After the Split

On Jan. 4, 2011, Motorola Inc. ceased to exist.

Capping a years-long restructuring process, the company separated into two entities: Motorola Mobility,
which combined the cable set-top and video infrastructure business with the resurgent mobile devices group,
and Motorola Solutions, which merged the enterprise and government communications business units.

Dan Moloney, who joined Motorola in 2000 with the takeover of General Instrument, left in early 2010 but
was lured back last fall by Motorola Mobility CEO Sanjay Jha to be president, overseeing its Home set-top and video segment.
Moloney spoke recently with Multichannel News technology editor Todd Spangler.

MCN: What does the split
mean for the Home group
specifically?

Dan Moloney: This has
been a long time in the planning.
We had a lot of time to
prepare for it. Our real objective
was to enable the new
company to come out and
be very focused around the
industry, which, for lack of
a better term, is converging
around experiences for the
consumer. … And it allows
us to make key decisions
around acquisitions that
were just plain more difficult
in a conglomerate.

MCN: What kinds of acquisitions
are you looking at?

DM: If you look at the last 12
months, we’ve made several
smaller acquisitions. That’s
really where the focus has
been: bringing in smaller, application-
type companies.
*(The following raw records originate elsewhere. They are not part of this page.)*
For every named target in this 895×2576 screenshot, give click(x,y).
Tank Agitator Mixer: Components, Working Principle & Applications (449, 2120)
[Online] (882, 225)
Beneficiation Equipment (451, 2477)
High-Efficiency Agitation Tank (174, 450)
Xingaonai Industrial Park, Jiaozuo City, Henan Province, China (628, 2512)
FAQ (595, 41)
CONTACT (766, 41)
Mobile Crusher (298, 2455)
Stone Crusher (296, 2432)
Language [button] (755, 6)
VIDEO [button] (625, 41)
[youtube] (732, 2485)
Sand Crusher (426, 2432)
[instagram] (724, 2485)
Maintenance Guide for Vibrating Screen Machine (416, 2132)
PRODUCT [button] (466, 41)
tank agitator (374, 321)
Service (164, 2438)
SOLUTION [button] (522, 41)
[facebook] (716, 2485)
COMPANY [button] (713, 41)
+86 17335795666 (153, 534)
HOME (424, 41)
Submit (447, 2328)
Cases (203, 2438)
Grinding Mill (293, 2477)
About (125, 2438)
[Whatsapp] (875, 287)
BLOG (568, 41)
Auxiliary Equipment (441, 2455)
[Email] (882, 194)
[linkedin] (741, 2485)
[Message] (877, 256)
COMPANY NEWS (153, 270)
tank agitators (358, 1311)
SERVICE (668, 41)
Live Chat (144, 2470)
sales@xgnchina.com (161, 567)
In
the last quarter we acquired
Zecter, which is all about content and storage in the cloud
and the home. We acquired 4Home, which is about home
monitoring and home control, management off any screen .
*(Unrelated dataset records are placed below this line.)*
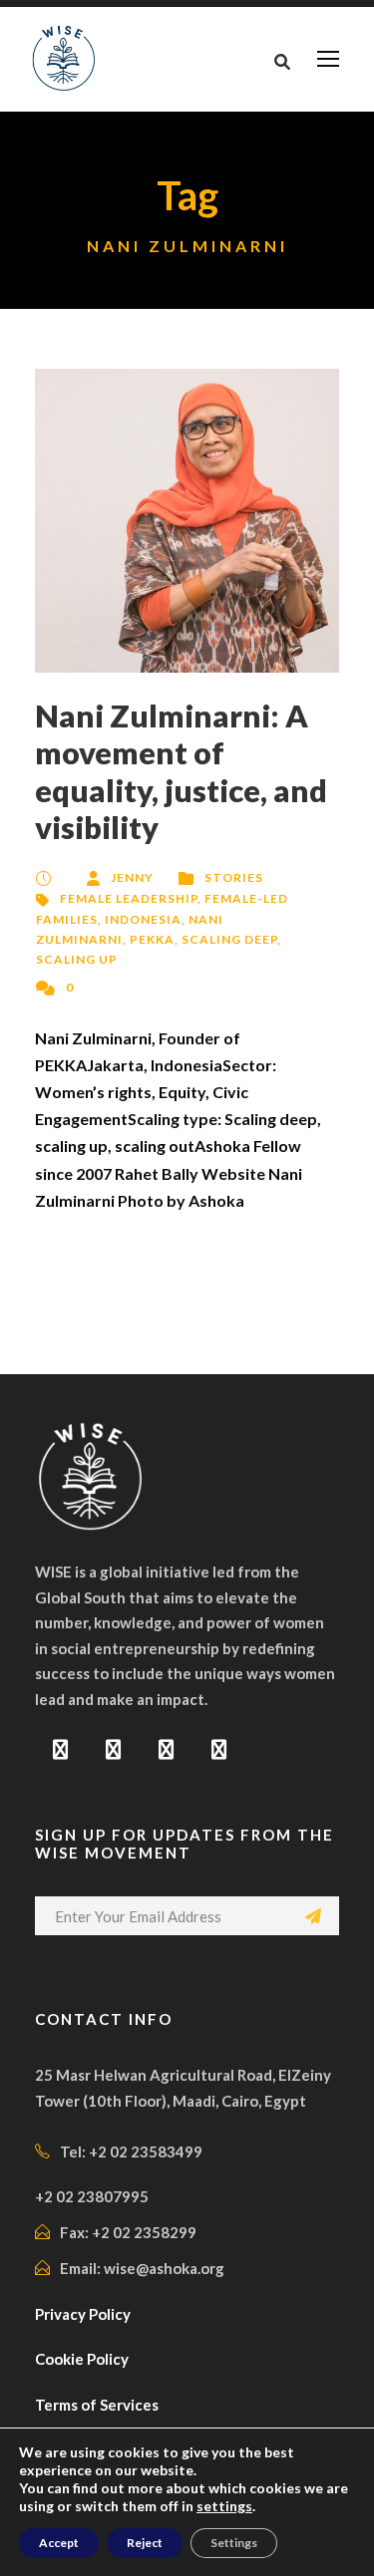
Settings (233, 2542)
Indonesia (143, 919)
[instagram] (218, 1749)
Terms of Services (97, 2405)
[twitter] (166, 1749)
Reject (145, 2542)
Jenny (132, 877)
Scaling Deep (229, 939)
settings (224, 2505)
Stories (233, 877)
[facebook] (60, 1749)
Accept (59, 2542)
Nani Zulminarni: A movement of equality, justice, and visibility (181, 771)
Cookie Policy (82, 2359)
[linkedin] (113, 1749)
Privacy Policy (83, 2314)
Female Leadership (128, 898)
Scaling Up (77, 959)
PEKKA (152, 939)
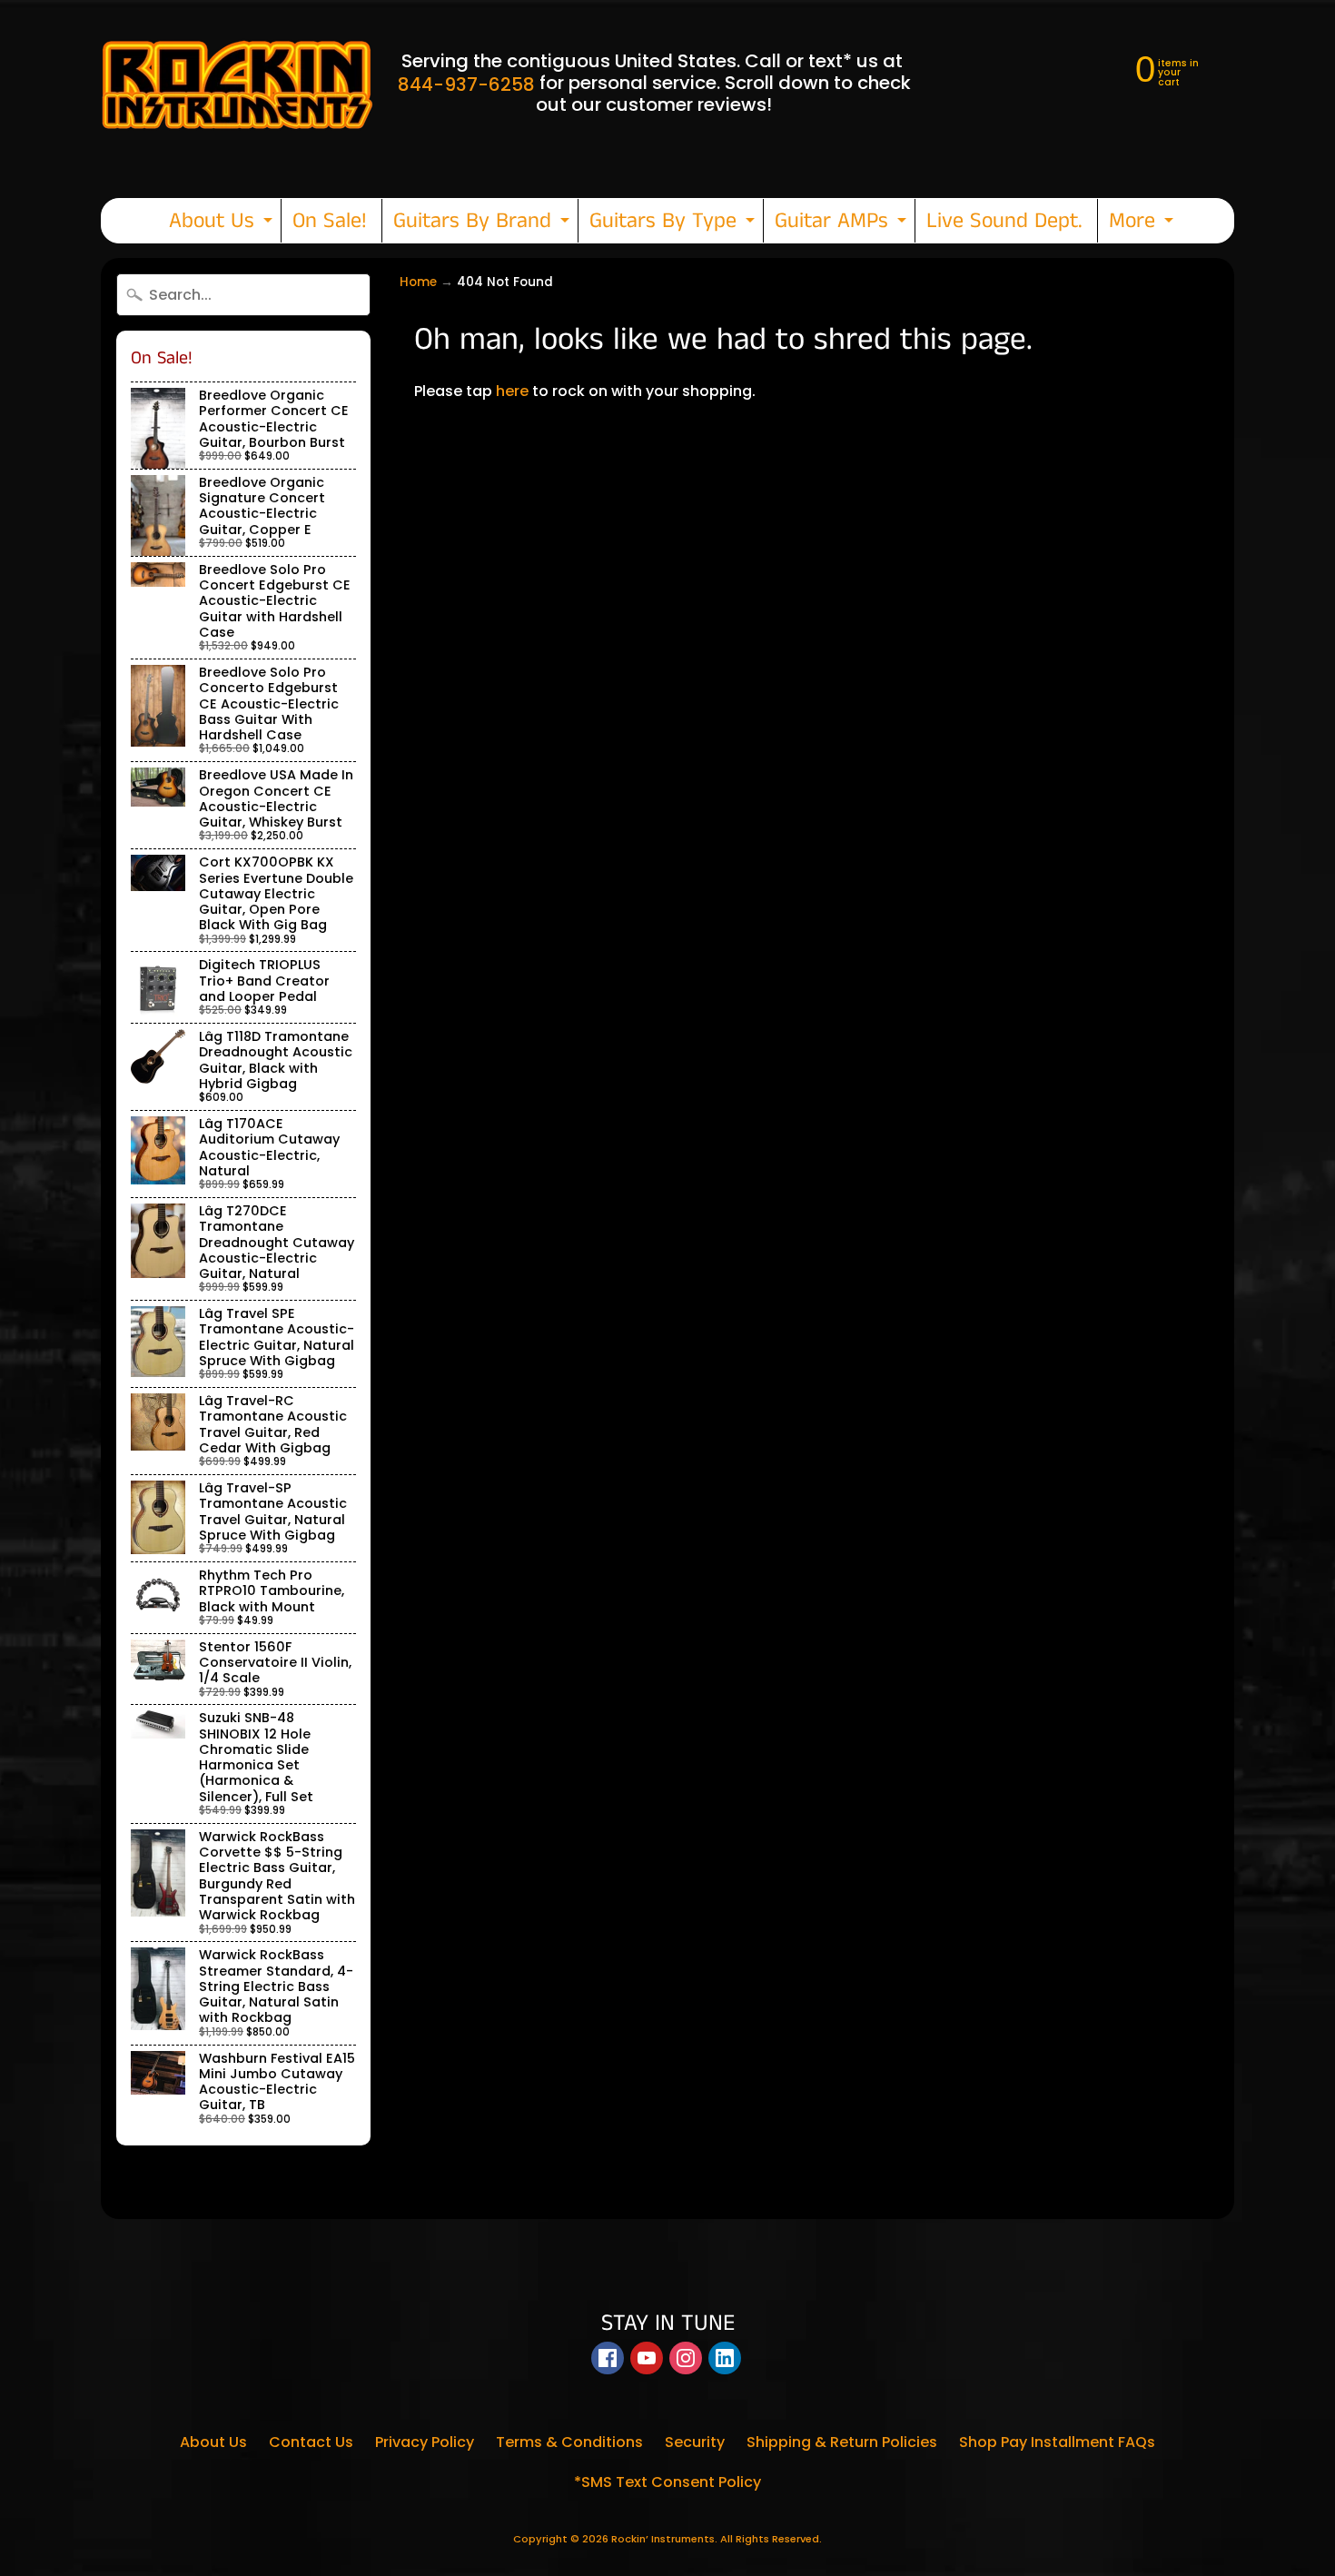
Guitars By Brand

MCN: Sales for Motorola’s Home group declined 7% in
2010. What accounted for the drop?

DM: If you look at the macroeconomic conditions, there’s really
been an overhang in Home for the last 12 to 18 months.
Certainly in the U.S., which is the largest market for us for
Home products — it comprises 75% of our total Home business
— the issue of the reduction in occupied housing drove
the operators to have additional supply of set-tops and other
products because they just didn’t have as many homes they
were serving at the time.

I will say, this is also a business that in some of its traditional
product areas is approaching maturity and saturation.
I haven’t run the data lately, but [cable operators have] 70%
to 80% digital [video] penetration. That puts a little different
spin on the growth. But there’s another growth cycle coming.
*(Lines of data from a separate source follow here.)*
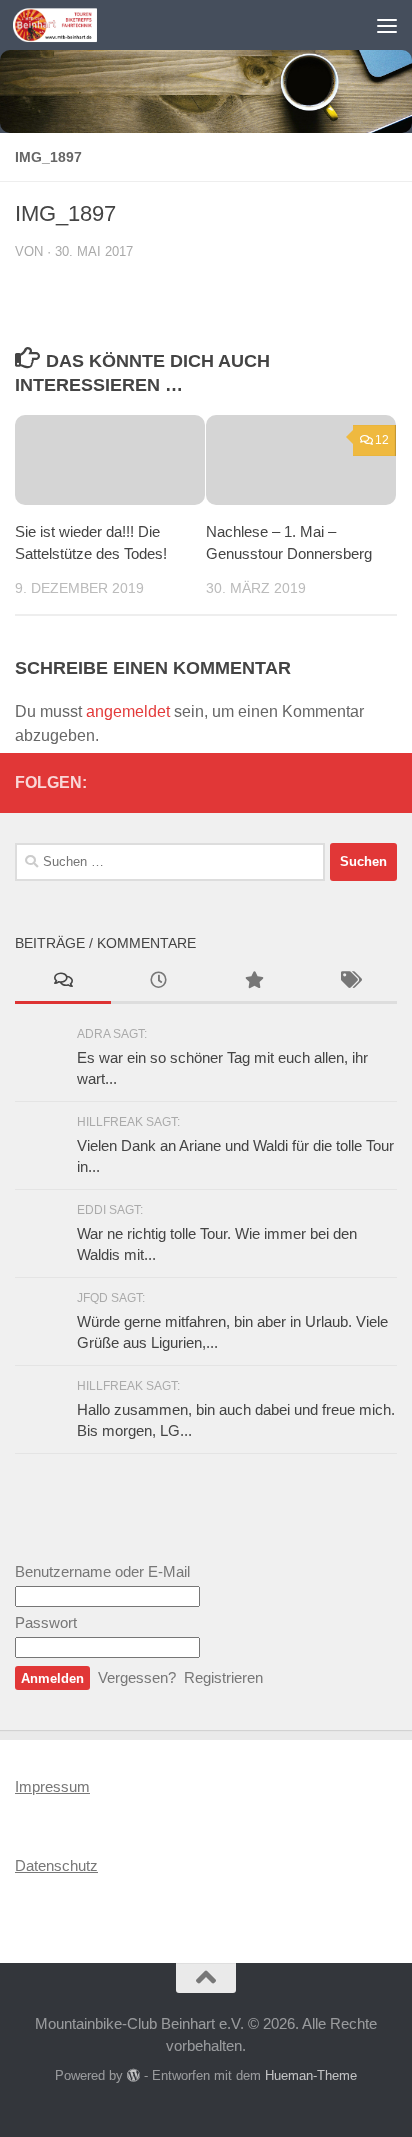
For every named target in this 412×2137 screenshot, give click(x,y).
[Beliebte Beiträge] (254, 982)
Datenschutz (56, 1865)
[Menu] (387, 25)
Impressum (52, 1786)
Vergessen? (137, 1677)
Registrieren (223, 1677)
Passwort (46, 1622)
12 (382, 440)
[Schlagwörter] (350, 982)
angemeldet (128, 711)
MCN: What are the growth areas?

DM: We see four areas. First, the transition to [Internet protocol]
in the home is going to result in the evolution of the
traditional set-top into IP gateways. It’s a transition that
creates an opportunity. Second is the network itself — the
headend part of it that is going to go through this transition
as well, as ultimately we get to an architecture that delivers
IP based video.

I think the third opportunity is really outside the U.S. The
fourth area is really around application service-enablement
from the cloud. It’s new to the industry and new to us. Our
Medios [multiscreen service-management software suite]
and edge products, and other cloud services into the equation
that we haven’t talked about yet, will create a new business
model for us.

MCN: A lot of the focus for TV operators is delivering video
to tablets, mobile phones, PCs and Internet-connected
TVs. Doesn’t that translate into fewer set-tops and DVRs
shipping out the door?


DM: Yes — look, if you fast-forward a number of years, and
we can speculate how far out, the model becomes more IP
content delivery. The value of a gateway in the home continues
to be very important. I think it’s an intelligent gateway,
and there’s a host of clients that hang off that gateway.

The traditional model of set-tops is going to change and
evolve, there’s no doubt about it. Today our business is
about 75% home devices and about 25% predominantly
infrastructure. I think as time goes on, that mix is going
to change between those two.

MCN: Charter and Suddenlink have recently struck deals
to offer TiVo DVRs, saying traditional cable technology
suppliers are not delivering any innovation to the market.
What’s your response to that? [Editor’s note: After this
interview, Motorola Moblity on Feb. 26 filed a patentinfringement
suit against TiVo.]


DM: I will tell you we have strong relationships with the operators
you mentioned. We understand what they did with
TiVo. But in either case, I don’t believe it’s their longer-term
strategy. We believe some of the things we’re working on
with them for the long term position us well.